*Problem statement*:
After locating the line that contains "Shipping & Returns (114, 2537)" in the records below, write out exactly that line and each line after it through the one that contains "Qty (15, 357)", and nothing else.

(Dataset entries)
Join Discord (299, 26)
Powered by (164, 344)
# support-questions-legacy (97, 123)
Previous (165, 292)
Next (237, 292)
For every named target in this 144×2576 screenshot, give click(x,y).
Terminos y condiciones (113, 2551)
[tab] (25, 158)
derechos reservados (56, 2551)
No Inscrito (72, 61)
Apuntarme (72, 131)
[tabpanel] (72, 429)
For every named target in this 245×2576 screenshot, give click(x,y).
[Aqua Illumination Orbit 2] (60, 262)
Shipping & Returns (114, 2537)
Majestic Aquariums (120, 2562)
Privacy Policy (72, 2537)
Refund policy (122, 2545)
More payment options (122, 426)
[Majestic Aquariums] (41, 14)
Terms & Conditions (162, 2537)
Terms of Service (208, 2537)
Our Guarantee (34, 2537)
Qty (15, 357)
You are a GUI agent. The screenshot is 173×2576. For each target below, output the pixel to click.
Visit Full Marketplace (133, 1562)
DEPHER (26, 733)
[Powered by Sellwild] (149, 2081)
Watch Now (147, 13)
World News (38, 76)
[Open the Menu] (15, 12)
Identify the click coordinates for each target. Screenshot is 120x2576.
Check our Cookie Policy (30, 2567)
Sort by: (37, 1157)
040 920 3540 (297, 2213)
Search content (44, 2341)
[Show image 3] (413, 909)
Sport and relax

*Result of this exercise*:
Shipping & Returns (114, 2537)
Majestic Aquariums (120, 2562)
Privacy Policy (72, 2537)
Refund policy (122, 2545)
More payment options (122, 426)
[Majestic Aquariums] (41, 14)
Terms & Conditions (162, 2537)
Terms of Service (208, 2537)
Our Guarantee (34, 2537)
Qty (15, 357)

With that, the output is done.